### Tasks for this exercise
[a] In the forum thread about a new arrival in the United States, where did the poster live before coming to that country?
[b] Continue the forum thread about a new arrival in the United States from the point where it stops.

### Document
# # # # # # #

# new in usa



## ezidkhan (Sep 5, 2008)

dear friends 

how are you . its been long since last time i was here receiving your kind responses . i wanna say that finally am here , in the states in st petersburg , florida state .

after years of waiting . now with the first big move being done , i see my self obliged to do the second biggest move as soon as possible , which can in way or another decide if i need to stay here or go back to sweden where i came from and lived as ( immigrant ) , so my second move is to find a descent job that will help me to support a family of 6 . i arrived here 2 weeks ago . with my wife and 4 daughters seeking better live . i have BA in english language and speak arabic ( formal , iraqi , egyptian , and badawi ) and also kuridsh ( kurmandji , bahdinani and some sorani ) . i used to be a high school teacher and also worked in so many other fields including translations , coordinations , general relations , custemer service , project assisting manager with us army for more than 146 successful projects ....etc .


please help me out with your generous replies and suggestion , about possible jobs , or job offers , which is better for abig family - florida or phoenix in arizona .

i have hundereds of questions that are making me sleepless . simply .... i need your help .


respectfully


----------



## ezidkhan (Sep 5, 2008)

i wonder why no one replied yet


----------



## Bevdeforges (Nov 16, 2007)

# # # # # # #

### Data extract

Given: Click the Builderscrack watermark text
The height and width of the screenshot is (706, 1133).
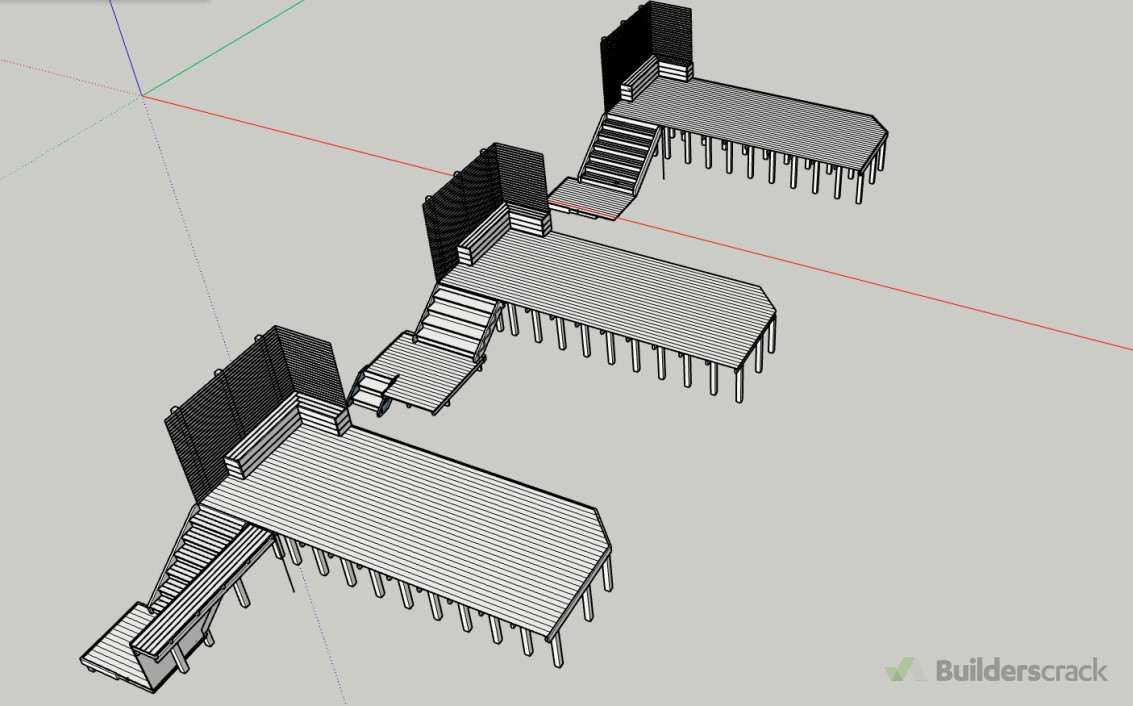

# # # # # # #

### Exercise results
[a] Sweden

[b]
Hello Ezidkhan,
To be honest, your question is a little bit vague, which might account for the slow response. Your background is kind of unique - certainly from the languages side of things - and you may find that you need to go where the work is. Florida or Arizona may not be your best alternatives, at least not in terms of finding a job.

Maybe if you post a few of your other questions, folks here in the forum will have some ideas for you.
Cheers,
Bev


----------



## raissazhou02 (Jul 3, 2009)

First , i am so glad to here that you finally lived in USA successfully. But for your next question, it is really hard to answer, I can only tell you the best method is try by yourself, because you are just live there, you can see, hear, and you also change your plans accordingly. Good lucy for you.


----------



## ezidkhan (Sep 5, 2008)

thank you for the replies .

i wonder what are the other states that i need to go to look for jobs . here am doing my best with everything i can , to search .

respect to all who replied


----------



## Davis1 (Feb 20, 2009)

You have McDill airbase ...just down the road ....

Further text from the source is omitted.